Vox Poetica

La narratologie, aujourd’hui
séminaire EHESS/CRAL

séance du 4 février 2003

Résumé de l’intervention de John Pier
« Pour une narratologie intertextuelle »

La narratologie des années soixante et soixante-dix s’est développée selon quatre types de critères : une sémantique narrative ; une syntaxe narrative orientée vers la modélisation de l’histoire ; une théorie du discours ou de l’expression narrative ; une rhétorique ou pragmatique du récit. Si la narratologie d’il y a quelques décennies mettait l’accent sur les propriétés objectives des textes, les traits universaux des récits, les grammaires du récit, les descriptions taxonomiques, les binarismes, etc., les approches plus récentes marquent une préférence pour les questions interprétatives, une perspective synthétique et intégrative, des considérations contextuelles, la forme et les effets des récits individuels, etc. Les traces des recherches antérieures, loin d’appartenir à un passé oublié, sont maintenant intégrées à d’autres paradigmes et vues sous l’angle d’autres critères.
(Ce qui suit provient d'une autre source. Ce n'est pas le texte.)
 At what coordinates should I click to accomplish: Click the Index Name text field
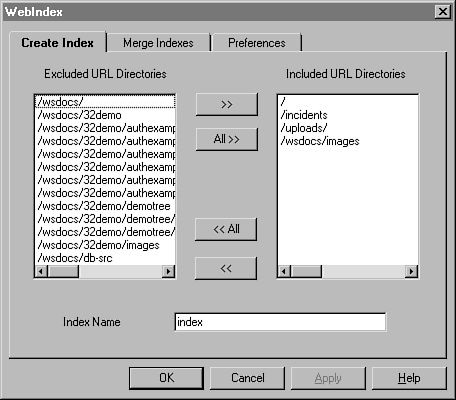coord(280,322)
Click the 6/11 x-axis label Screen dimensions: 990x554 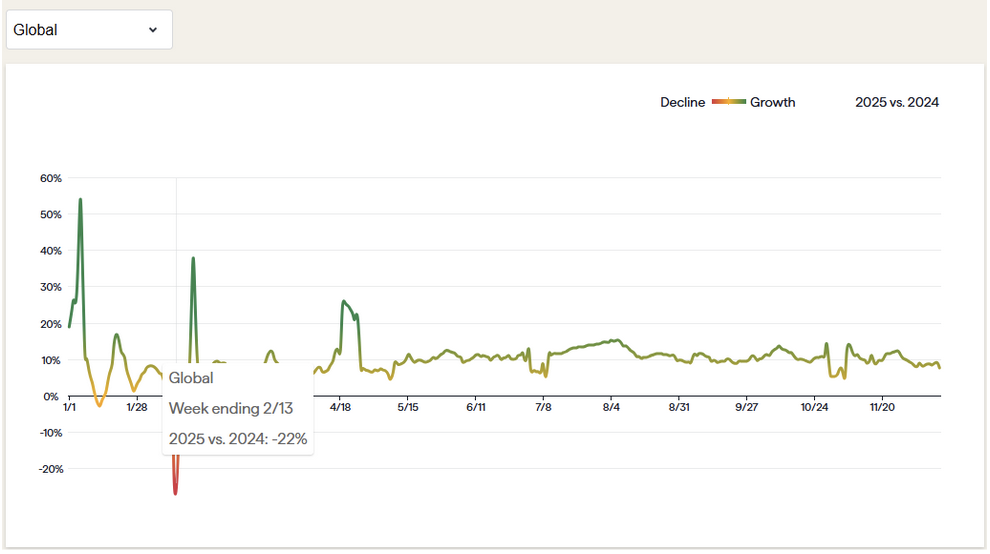pyautogui.click(x=476, y=407)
Face à la complexité des récits, il semble difficile, aujourd’hui, de mener à bien des analyses visant à dégager « une couche de signification autonome » (Bremond), tout particulièrement dans le cas de récits allusifs comme Lolita (Nabokov) qui possèdent des séries et des complexes de significations irréductibles à une structure globale. Pour relever le défi de ce types de récits, cette intervention cherche à mettre en place une narratologie intertextuelle. Sur la base d’une idée avancée par Eco, selon laquelle les histoires résultent de l’actualisation par le lecteur de fonctions narratives sur-codées, cette approche considère le récit comme une configuration de cadres intertextuels (dans Lolita, il s’agit des cadres de l’amant endeuillé, du double et du triangle) opérée selon quatre modalités d’abduction, ou raisonnement par inférence.

Dans son contexte narratif, la configuration correspond à un acte de compréhension, un « saisir-ensemble » rétrospectif qui complète le « tiré-en-avant » prospectif de la lecture linéaire, assurant l’intelligibilité de l’histoire (Mink, Ricœur). Quant aux cadres (frames), postulés par les cognitivistes et associés par certains chercheurs aux séquences narratives, ils sont considérés en terme d’ « encyclopédie », postulat sémiotique qui rend possible l’interprétation sémantique et pragmatique des données catégorielles et décontextualisées du « dictionnaire » (Eco). Ensuite, la théorie des abductions (Peirce, Eco) permet d’opposer une lecture linéaire ou « heuristique » (abductions sur-codées et sous-codées mises en œuvre pour la construction de la fabula, par exemple, ou qui contribuent à la vraisemblance) à une lecture réflexive ou « sémiotique » (abductions créatives [hypothèses] et méta-abductions [le « testing » des hypothèses]). Donc, une « trace intertextuelle » déclenche une lecture sémiotique, non pas pour dégager une « matrice structurale » qui gouverne l’unité du récit (cf. Riffaterre), mais pour mieux appréhender le pluriel du texte et élucider les éléments hétérogènes.

A titre d’exemple, on trouve dans Lolita un chevauchement du double et du triangle : le nom du protagoniste est Humbert Humbert (cf. « William Wilson » de Poe), mais son double (Claire Quilty) est aussi son rival pour Lolita (elle-même avatar d’Annabel Lee de Poe), et de nombreux indices (« Carmen » de Mérimée, Eugène Onéguine de Pushkin, etc.) confirment la place du triangle. On ne pourrait proposer pour ce roman une macrostructure globale sans le priver de ces multiples couches de signification.